A junk drawer, a paperwork pile, a catch-all box in my hallway that holds items ranging in importance from troll dolls to gas bills. At this very instant, a corner of my bedroom is dedicated to cardboard boxes full of the things I said I’d put away. And yet, I haven’t.
Doom boxes are the in-between place for clutter that we don’t have the current bandwidth to organize. They’re not always made of cardboard or plastic—they take the shape of underbed storage, cluttered closets, even a messy car trunk. (“Doom” is actually an acronym, I recently learned, for “didn’t organize, only moved” that originated on TikTok and is not a reflection on mortality as I previously thought.)
“‘Doom’ box is an acronym for ‘didn’t organize, only moved’ that originated on TikTok and is not a reflection on mortality as I previously thought.”
My guess is most of us have some version of this. Doom boxes offer us temporary storage for the clutter that’s bugging us, and leave the true organization for when we have more time or energy to do it.

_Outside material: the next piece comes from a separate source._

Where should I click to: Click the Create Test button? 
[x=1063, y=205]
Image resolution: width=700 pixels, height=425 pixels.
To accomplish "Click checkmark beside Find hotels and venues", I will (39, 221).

But for some of us, that time and energy never comes and we end up consumed by the doom. Instead of the perfect home, we shuffle our belongings around from place to place like an infinite clutter ballet. And it weighs on us.
I’m newly navigating an adult ADHD diagnosis, which has shed light on why this has been my go-to organization method for so long. It’s a visible symptom of the executive dysfunction that’s happening under the surface; my thoughts are racing a thousand miles a minute and my physical body is just trying to keep up.
It’s not just neurodivergent folks who have doom boxes, though. You might find items piling up if you’re dealing with anxiety or depression, or if major life events have thrown you into turmoil. Perhaps it’s a case of clinging to sentimental items, or if you have too much stuff or too little space. There are so many reasons clutter might clog in the intersections of your home—doom boxes don’t discriminate.
It is worth knowing that some folks may see doom boxes as lazy (especially if those of us with doom boxes appear happy and healthy), but I resist that notion. Laziness does not exist. We each have a limit on the daily physical and mental energy we have, and keeping up with the demands of life in addition to staying organized takes effort. When you run out of energy for the day, or for the week, running on fumes is only going to make you more exhausted in the long run and lead to worse symptoms than doom boxes.
“Doom boxes offer us temporary storage for the clutter that’s bugging us, and leave the true organization for when we have more time or energy to do it.”
(Plus, as someone who has labeled herself as lazy or “bad” for having doom boxes my whole life, I’d love to spare some of you from the years of anguish and self-judgment).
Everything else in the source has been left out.